TASK TO CARRY OUT
Reproduce exactly the line that contains "Given: Click the" and every line after it through the end of the records below, leaving out all pictures.

Collected data
----------

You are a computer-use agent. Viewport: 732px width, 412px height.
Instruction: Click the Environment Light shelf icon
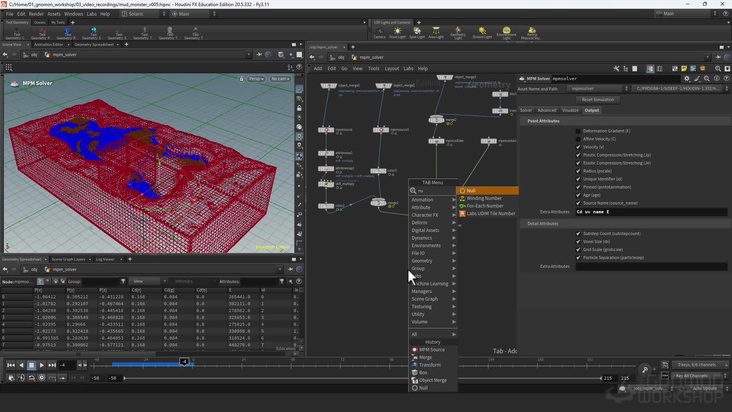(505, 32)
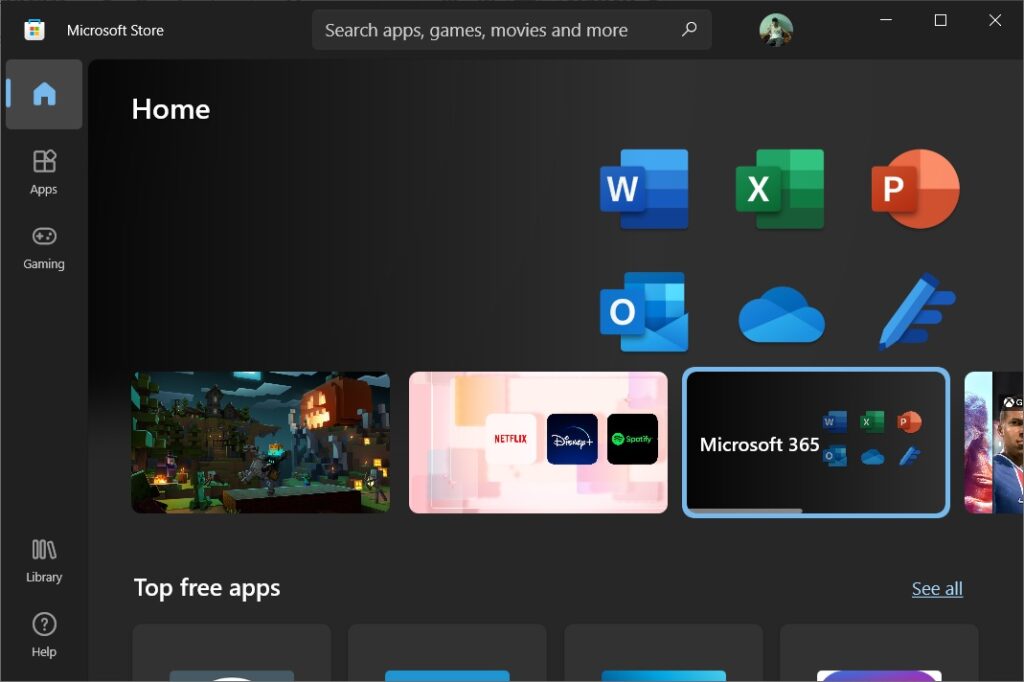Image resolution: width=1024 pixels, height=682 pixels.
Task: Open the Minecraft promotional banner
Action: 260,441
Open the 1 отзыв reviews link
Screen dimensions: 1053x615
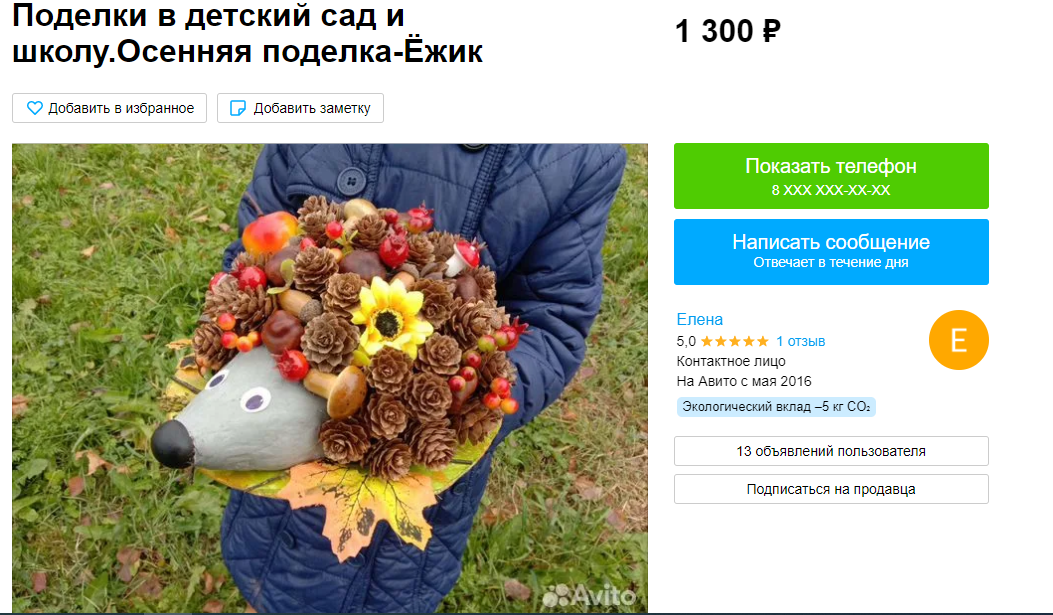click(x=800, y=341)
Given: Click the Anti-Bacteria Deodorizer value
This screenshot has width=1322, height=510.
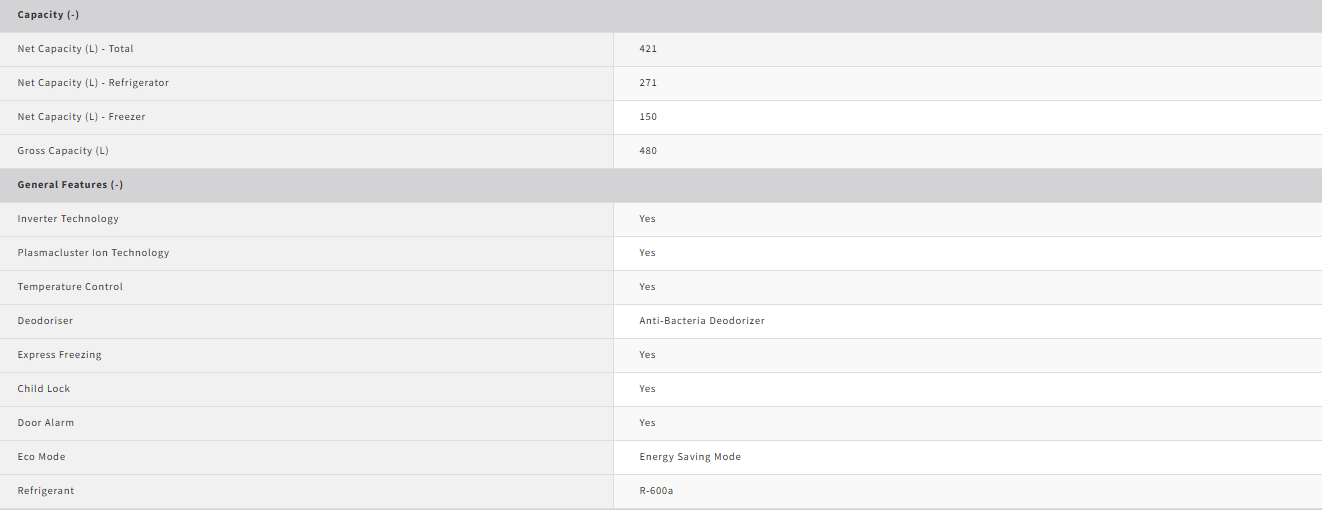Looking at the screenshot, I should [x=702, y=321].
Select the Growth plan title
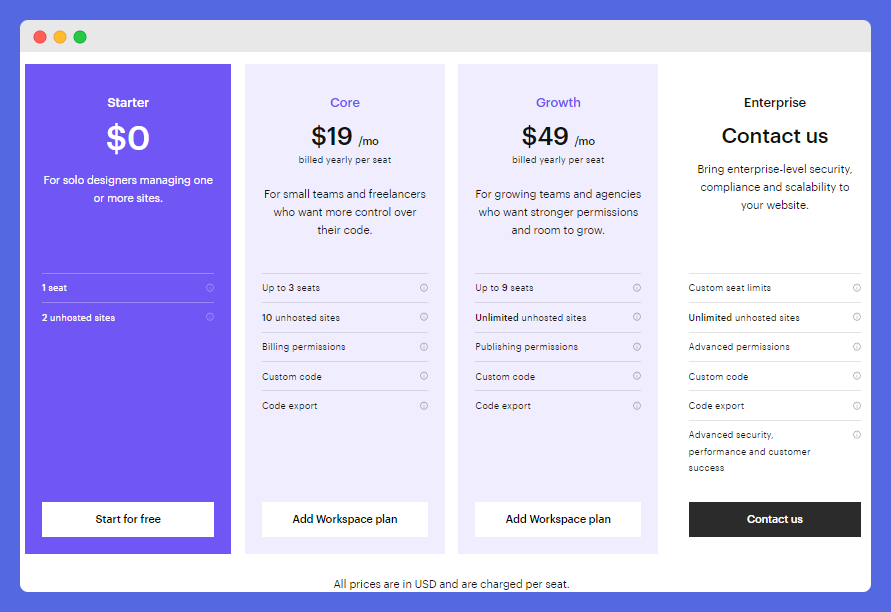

----------

WRITTEN REPLY
Given: Click the Anti-Bacteria Deodorizer value
This screenshot has width=1322, height=510.
Looking at the screenshot, I should [x=702, y=321].
Select the Growth plan title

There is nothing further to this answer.